Target position records:
━━━━━━━━━━
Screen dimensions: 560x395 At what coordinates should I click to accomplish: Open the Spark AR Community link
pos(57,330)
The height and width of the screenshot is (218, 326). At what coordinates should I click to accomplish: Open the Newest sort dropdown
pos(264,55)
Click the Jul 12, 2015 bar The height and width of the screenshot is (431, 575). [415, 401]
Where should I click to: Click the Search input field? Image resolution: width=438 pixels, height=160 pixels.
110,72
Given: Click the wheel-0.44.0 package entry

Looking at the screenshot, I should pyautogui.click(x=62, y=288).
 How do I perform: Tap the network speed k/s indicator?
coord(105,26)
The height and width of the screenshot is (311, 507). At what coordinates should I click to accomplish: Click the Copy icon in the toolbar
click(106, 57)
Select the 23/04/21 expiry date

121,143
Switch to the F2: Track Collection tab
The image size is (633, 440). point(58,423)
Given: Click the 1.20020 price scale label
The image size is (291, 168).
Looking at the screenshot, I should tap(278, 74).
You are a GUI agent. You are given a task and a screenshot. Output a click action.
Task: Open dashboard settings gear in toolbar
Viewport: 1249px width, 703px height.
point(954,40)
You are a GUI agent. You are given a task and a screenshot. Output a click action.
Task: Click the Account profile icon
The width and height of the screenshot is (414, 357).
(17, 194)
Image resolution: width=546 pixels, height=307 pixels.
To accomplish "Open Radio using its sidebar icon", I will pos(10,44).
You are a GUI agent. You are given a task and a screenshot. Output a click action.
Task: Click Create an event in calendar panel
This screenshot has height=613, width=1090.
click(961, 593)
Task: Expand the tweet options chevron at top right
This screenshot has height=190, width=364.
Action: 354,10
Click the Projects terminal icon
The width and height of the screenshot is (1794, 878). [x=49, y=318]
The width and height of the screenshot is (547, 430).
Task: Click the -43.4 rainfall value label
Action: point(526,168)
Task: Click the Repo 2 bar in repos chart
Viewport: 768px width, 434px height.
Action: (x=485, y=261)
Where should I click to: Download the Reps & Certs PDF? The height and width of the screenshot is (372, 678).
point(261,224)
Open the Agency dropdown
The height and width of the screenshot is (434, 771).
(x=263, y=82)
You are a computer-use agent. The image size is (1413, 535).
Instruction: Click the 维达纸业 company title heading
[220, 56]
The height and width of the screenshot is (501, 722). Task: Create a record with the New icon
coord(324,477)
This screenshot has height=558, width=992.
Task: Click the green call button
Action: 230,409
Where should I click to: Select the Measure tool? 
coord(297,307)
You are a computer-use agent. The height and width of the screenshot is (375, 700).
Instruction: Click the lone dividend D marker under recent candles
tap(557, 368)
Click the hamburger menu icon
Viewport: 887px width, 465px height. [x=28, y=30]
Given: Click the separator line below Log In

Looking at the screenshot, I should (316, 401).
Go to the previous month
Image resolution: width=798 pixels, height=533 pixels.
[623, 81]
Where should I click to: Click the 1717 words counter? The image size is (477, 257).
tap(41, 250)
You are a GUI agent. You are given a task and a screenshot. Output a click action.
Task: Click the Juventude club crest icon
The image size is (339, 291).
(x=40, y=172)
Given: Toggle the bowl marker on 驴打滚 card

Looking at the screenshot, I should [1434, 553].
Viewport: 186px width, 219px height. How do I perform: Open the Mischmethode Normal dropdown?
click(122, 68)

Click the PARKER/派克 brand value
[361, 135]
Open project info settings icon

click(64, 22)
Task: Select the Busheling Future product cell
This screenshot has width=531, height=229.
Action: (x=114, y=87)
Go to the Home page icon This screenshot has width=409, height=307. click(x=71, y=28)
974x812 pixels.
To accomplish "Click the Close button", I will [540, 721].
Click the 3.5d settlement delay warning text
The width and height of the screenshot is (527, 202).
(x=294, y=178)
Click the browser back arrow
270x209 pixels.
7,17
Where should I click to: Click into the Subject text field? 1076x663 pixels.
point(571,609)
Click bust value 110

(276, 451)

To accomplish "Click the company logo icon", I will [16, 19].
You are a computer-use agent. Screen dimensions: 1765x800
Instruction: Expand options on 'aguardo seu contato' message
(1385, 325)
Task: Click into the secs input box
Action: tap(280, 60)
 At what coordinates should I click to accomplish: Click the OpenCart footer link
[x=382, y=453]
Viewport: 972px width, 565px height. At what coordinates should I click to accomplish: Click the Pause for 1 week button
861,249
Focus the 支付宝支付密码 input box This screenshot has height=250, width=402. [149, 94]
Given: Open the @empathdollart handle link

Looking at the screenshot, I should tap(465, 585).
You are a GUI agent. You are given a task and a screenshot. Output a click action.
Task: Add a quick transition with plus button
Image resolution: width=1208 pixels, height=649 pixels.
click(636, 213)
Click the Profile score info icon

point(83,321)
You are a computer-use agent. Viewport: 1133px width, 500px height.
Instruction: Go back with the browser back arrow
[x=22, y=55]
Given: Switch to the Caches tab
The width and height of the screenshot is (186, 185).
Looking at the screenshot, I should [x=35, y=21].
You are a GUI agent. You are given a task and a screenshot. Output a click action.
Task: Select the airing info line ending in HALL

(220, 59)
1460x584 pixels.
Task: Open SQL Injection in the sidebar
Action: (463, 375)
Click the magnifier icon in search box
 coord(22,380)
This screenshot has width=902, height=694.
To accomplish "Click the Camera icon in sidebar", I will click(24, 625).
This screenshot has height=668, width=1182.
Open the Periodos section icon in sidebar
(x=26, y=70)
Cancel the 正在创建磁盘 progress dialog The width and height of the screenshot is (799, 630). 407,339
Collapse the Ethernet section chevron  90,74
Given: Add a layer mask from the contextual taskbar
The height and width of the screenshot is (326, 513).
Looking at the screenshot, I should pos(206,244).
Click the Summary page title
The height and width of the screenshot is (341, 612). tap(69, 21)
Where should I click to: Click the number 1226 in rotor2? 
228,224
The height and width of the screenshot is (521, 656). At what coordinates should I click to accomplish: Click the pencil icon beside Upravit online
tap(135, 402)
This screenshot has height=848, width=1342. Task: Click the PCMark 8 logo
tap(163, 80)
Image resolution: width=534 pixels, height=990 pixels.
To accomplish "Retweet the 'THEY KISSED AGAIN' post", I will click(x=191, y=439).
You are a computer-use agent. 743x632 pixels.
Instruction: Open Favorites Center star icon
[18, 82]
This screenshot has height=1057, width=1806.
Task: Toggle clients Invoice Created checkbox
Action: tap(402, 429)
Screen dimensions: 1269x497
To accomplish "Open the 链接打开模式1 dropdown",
━━━━━━━━━━
# AIM
Please write out the listing above again, substituting "screen assistant" for each occurrence of "GUI agent" and keeping everything else unchanged.

# WRITTEN SOLUTION
Screen dimensions: 560x395 At what coordinates should I click to accomplish: Open the Spark AR Community link
pos(57,330)
The height and width of the screenshot is (218, 326). At what coordinates should I click to accomplish: Open the Newest sort dropdown
pos(264,55)
Click the Jul 12, 2015 bar The height and width of the screenshot is (431, 575). [415, 401]
Where should I click to: Click the Search input field? Image resolution: width=438 pixels, height=160 pixels.
110,72
Given: Click the wheel-0.44.0 package entry

Looking at the screenshot, I should pyautogui.click(x=62, y=288).
 How do I perform: Tap the network speed k/s indicator?
coord(105,26)
The height and width of the screenshot is (311, 507). At what coordinates should I click to accomplish: Click the Copy icon in the toolbar
click(106, 57)
Select the 23/04/21 expiry date

121,143
Switch to the F2: Track Collection tab
The image size is (633, 440). point(58,423)
Given: Click the 1.20020 price scale label
The image size is (291, 168).
Looking at the screenshot, I should tap(278, 74).
You are a screen assistant. You are given a task and a screenshot. Output a click action.
Task: Open dashboard settings gear in toolbar
Viewport: 1249px width, 703px height.
point(954,40)
You are a screen assistant. You are given a task and a screenshot. Output a click action.
Task: Click the Account profile icon
The width and height of the screenshot is (414, 357).
(17, 194)
Image resolution: width=546 pixels, height=307 pixels.
To accomplish "Open Radio using its sidebar icon", I will pos(10,44).
You are a screen assistant. You are given a task and a screenshot. Output a click action.
Task: Click Create an event in calendar panel
This screenshot has height=613, width=1090.
click(961, 593)
Task: Expand the tweet options chevron at top right
This screenshot has height=190, width=364.
Action: 354,10
Click the Projects terminal icon
The width and height of the screenshot is (1794, 878). [x=49, y=318]
The width and height of the screenshot is (547, 430).
Task: Click the -43.4 rainfall value label
Action: point(526,168)
Task: Click the Repo 2 bar in repos chart
Viewport: 768px width, 434px height.
Action: (x=485, y=261)
Where should I click to: Download the Reps & Certs PDF? The height and width of the screenshot is (372, 678).
point(261,224)
Open the Agency dropdown
The height and width of the screenshot is (434, 771).
(x=263, y=82)
You are a computer-use agent. The image size is (1413, 535).
Instruction: Click the 维达纸业 company title heading
[220, 56]
The height and width of the screenshot is (501, 722). Task: Create a record with the New icon
coord(324,477)
This screenshot has height=558, width=992.
Task: Click the green call button
Action: 230,409
Where should I click to: Select the Measure tool? 
coord(297,307)
You are a computer-use agent. The height and width of the screenshot is (375, 700).
Instruction: Click the lone dividend D marker under recent candles
tap(557, 368)
Click the hamburger menu icon
Viewport: 887px width, 465px height. [x=28, y=30]
Given: Click the separator line below Log In

Looking at the screenshot, I should (316, 401).
Go to the previous month
Image resolution: width=798 pixels, height=533 pixels.
[623, 81]
Where should I click to: Click the 1717 words counter? The image size is (477, 257).
tap(41, 250)
You are a screen assistant. You are given a task and a screenshot. Output a click action.
Task: Click the Juventude club crest icon
The image size is (339, 291).
(x=40, y=172)
Given: Toggle the bowl marker on 驴打滚 card

Looking at the screenshot, I should [1434, 553].
Viewport: 186px width, 219px height. How do I perform: Open the Mischmethode Normal dropdown?
click(122, 68)

Click the PARKER/派克 brand value
[361, 135]
Open project info settings icon

click(64, 22)
Task: Select the Busheling Future product cell
This screenshot has width=531, height=229.
Action: (x=114, y=87)
Go to the Home page icon This screenshot has width=409, height=307. click(x=71, y=28)
974x812 pixels.
To accomplish "Click the Close button", I will [540, 721].
Click the 3.5d settlement delay warning text
The width and height of the screenshot is (527, 202).
(x=294, y=178)
Click the browser back arrow
270x209 pixels.
7,17
Where should I click to: Click into the Subject text field? 1076x663 pixels.
point(571,609)
Click bust value 110

(276, 451)

To accomplish "Click the company logo icon", I will [16, 19].
You are a computer-use agent. Screen dimensions: 1765x800
Instruction: Expand options on 'aguardo seu contato' message
(1385, 325)
Task: Click into the secs input box
Action: tap(280, 60)
 At what coordinates should I click to accomplish: Click the OpenCart footer link
[x=382, y=453]
Viewport: 972px width, 565px height. At what coordinates should I click to accomplish: Click the Pause for 1 week button
861,249
Focus the 支付宝支付密码 input box This screenshot has height=250, width=402. [149, 94]
Given: Open the @empathdollart handle link

Looking at the screenshot, I should tap(465, 585).
You are a screen assistant. You are given a task and a screenshot. Output a click action.
Task: Add a quick transition with plus button
Image resolution: width=1208 pixels, height=649 pixels.
click(636, 213)
Click the Profile score info icon

point(83,321)
You are a computer-use agent. Viewport: 1133px width, 500px height.
Instruction: Go back with the browser back arrow
[x=22, y=55]
Given: Switch to the Caches tab
The width and height of the screenshot is (186, 185).
Looking at the screenshot, I should [x=35, y=21].
You are a screen assistant. You are given a task and a screenshot. Output a click action.
Task: Select the airing info line ending in HALL

(220, 59)
1460x584 pixels.
Task: Open SQL Injection in the sidebar
Action: (463, 375)
Click the magnifier icon in search box
 coord(22,380)
This screenshot has width=902, height=694.
To accomplish "Click the Camera icon in sidebar", I will click(24, 625).
This screenshot has height=668, width=1182.
Open the Periodos section icon in sidebar
(x=26, y=70)
Cancel the 正在创建磁盘 progress dialog The width and height of the screenshot is (799, 630). 407,339
Collapse the Ethernet section chevron  90,74
Given: Add a layer mask from the contextual taskbar
The height and width of the screenshot is (326, 513).
Looking at the screenshot, I should pos(206,244).
Click the Summary page title
The height and width of the screenshot is (341, 612). tap(69, 21)
Where should I click to: Click the number 1226 in rotor2? 
228,224
The height and width of the screenshot is (521, 656). At what coordinates should I click to accomplish: Click the pencil icon beside Upravit online
tap(135, 402)
This screenshot has height=848, width=1342. Task: Click the PCMark 8 logo
tap(163, 80)
Image resolution: width=534 pixels, height=990 pixels.
To accomplish "Retweet the 'THEY KISSED AGAIN' post", I will click(x=191, y=439).
You are a computer-use agent. 743x632 pixels.
Instruction: Open Favorites Center star icon
[18, 82]
This screenshot has height=1057, width=1806.
Task: Toggle clients Invoice Created checkbox
Action: tap(402, 429)
Screen dimensions: 1269x497
To accomplish "Open the 链接打开模式1 dropdown",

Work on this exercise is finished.